Take a look at our luxury all-inclusive ski getaway package to see what’s in store for your family on this unforgettable trip. Each trip comes with round-trip airfare, three-night accommodation, two privately catered gourmet meals, lift tickets, and two-hour ski or snowboarding lessons for your family.
Our luxury all-inclusive ski getaway package includes:
- Round-trip airfare
- Three-night accommodation
- Two private gourmet meals
- Lift tickets
- Two-hour ski or snowboard lessons
While we’re talking about lists, make sure your lists use parallel sentence structure. This makes it easier for readers to quickly comprehend information.
Takeaway: Don’t just write for the lowest common denominator user. Write for the user who is boiling over with frustration and just wants to find information or an answer.
UX Copywriting Dos and Don’ts:
Now that we’ve explained some of the motivations driving user behavior, let’s review some best practices that can help you design a better user experience:
- DO explain things in layman’s terms or define jargon terms if you can’t avoid them.
- DON’T obfuscate your message behind jargon that your customers may not know.
- DO avoid acronyms or spell them out if you must use them.
- DON’T bury the reader in acronyms they may not understand.
- DO keep it as short, sweet, and simple as possible.
- DON’T use rambling run-on sentences that sound like a senile wizard telling a pointless story.
- DO use simple English, making your point with everyday terms.

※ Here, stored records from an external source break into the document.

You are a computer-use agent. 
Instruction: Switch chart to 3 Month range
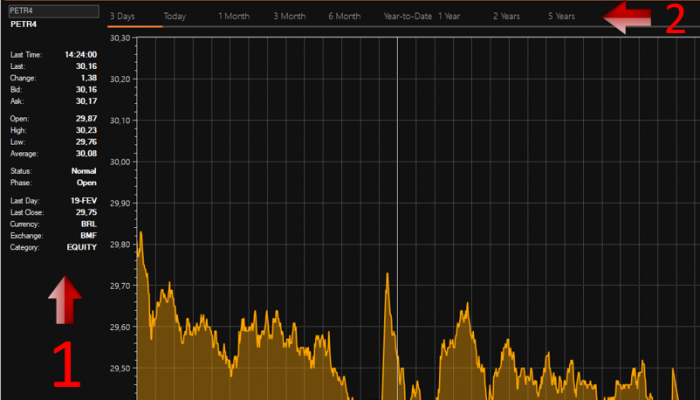click(289, 17)
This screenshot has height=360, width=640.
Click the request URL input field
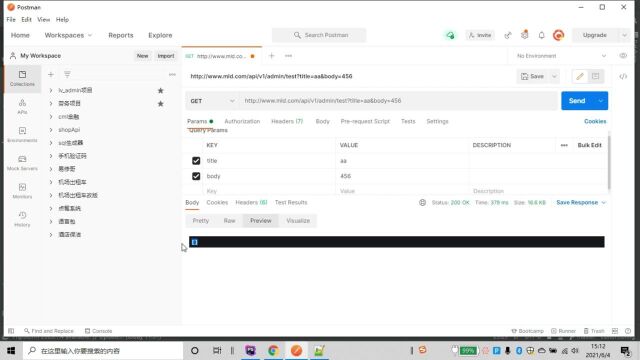(398, 101)
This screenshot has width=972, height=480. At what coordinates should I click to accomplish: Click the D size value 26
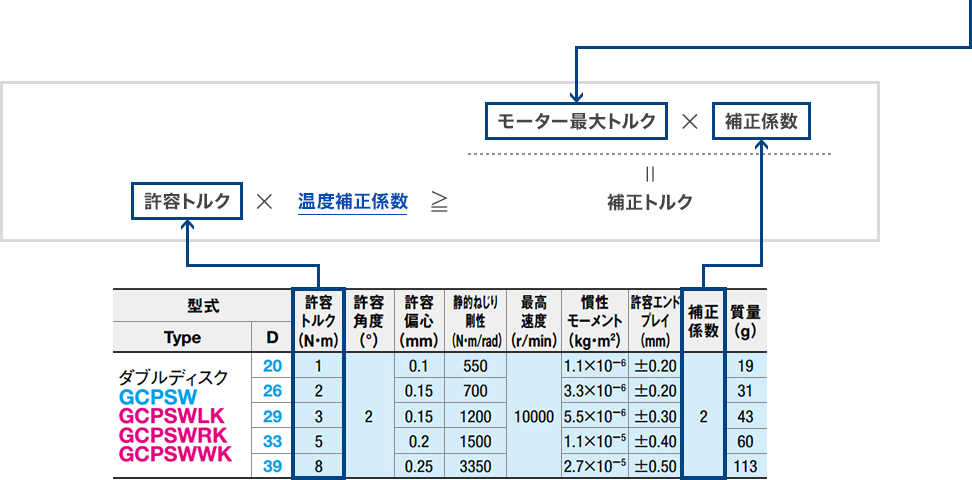272,391
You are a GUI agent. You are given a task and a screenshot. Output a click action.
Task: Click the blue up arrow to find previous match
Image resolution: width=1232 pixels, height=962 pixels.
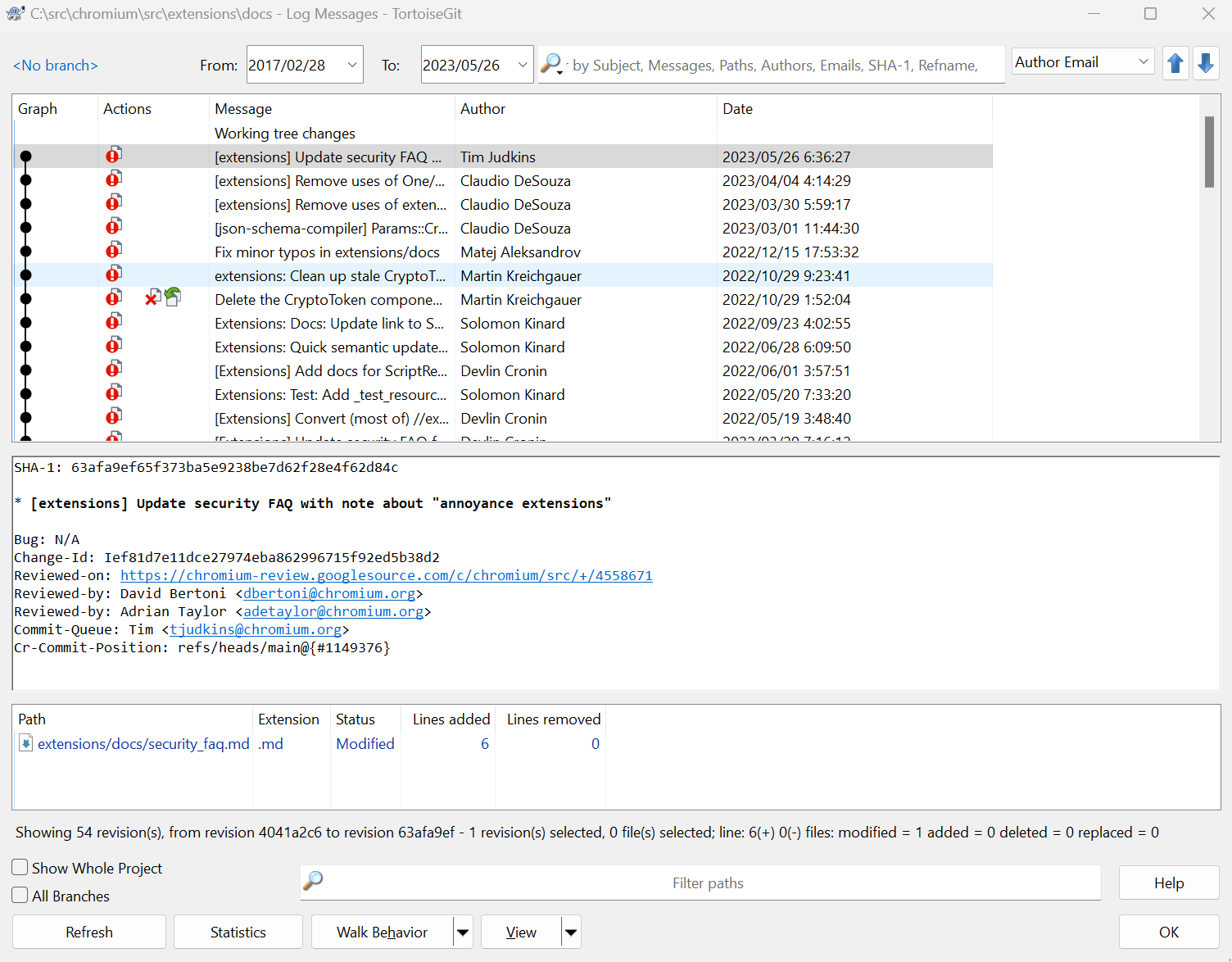(1175, 63)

- DON’T use vague metaphors, similes, aphorisms, or “cute” writing which grates on the users’ patience.
- DO make everything crystal clear.
- DON’T be “too clever.”
- DO write easily-scanned text by using headers, lists and bullets, and appropriate use of italics or bold text.
- DON’T confront readers with the dreaded “wall of text.”
- DO make the next step clear with a nice big arrow or a simple button.
- DON’T make the user hunt for the next action.
- DO use appropriate labels for buttons, links, and user interface elements.
- DON’T use picture-based navigation unless it’s intuitive.
- DO break up complex tasks into more simple steps.
- DON’T present the user with one huge chore that’s as complicated as doing their taxes.
- DO account for less able users, such as the handicapped, elderly, or those who aren’t native speakers of your language.
- DON’T assume everybody is a quick-learning twenty-something from your fraternity who will have no trouble keeping up with you.
- DO have reverent respect for the user’s precious time.
- DON’T make the user spend unnecessary time and effort trying to complete your goal.
Case Study: Bespoke Post
Bespoke Post is a company that sells themed subscription boxes. The boxes work like a surprise package once a month, with a selection of delivered items based on the buyer’s interests, but not too specific. Getting to the point, here’s their landing page:
- Simple layout, big obvious numbers
- The phone number is easy to find (signing up for the box is a short scroll down)
- We kinda get the idea of how it works, but also glad there’s an FAQ on the site
- Got lost on step 2. “5 days to change colors or sizes.” Color and size of what?
- What happens if I don’t change color and size after 5 days? Do I also have 5 days to skip?
- USPS sounds intuitive to most of us as the US post office. Would a person from outside the US be familiar with this acronym?
To be fair, this is a luxury product, aimed at the middle-to-upper-class, with a bit of hip “Generation Z” packaging. So some sassy attitude in the copy is forgivable to go with the brand image. Since they advertise so heavily on Twitter, we figured they wouldn’t mind our polite review.
UX copywriting is harder than it looks at first. Luckily, it only applies in the part of your website where users directly interact to do business with you. Let your artistic poets compose your blog posts, but hand the UX copywriting over to the trained UX designers and copywriting professionals.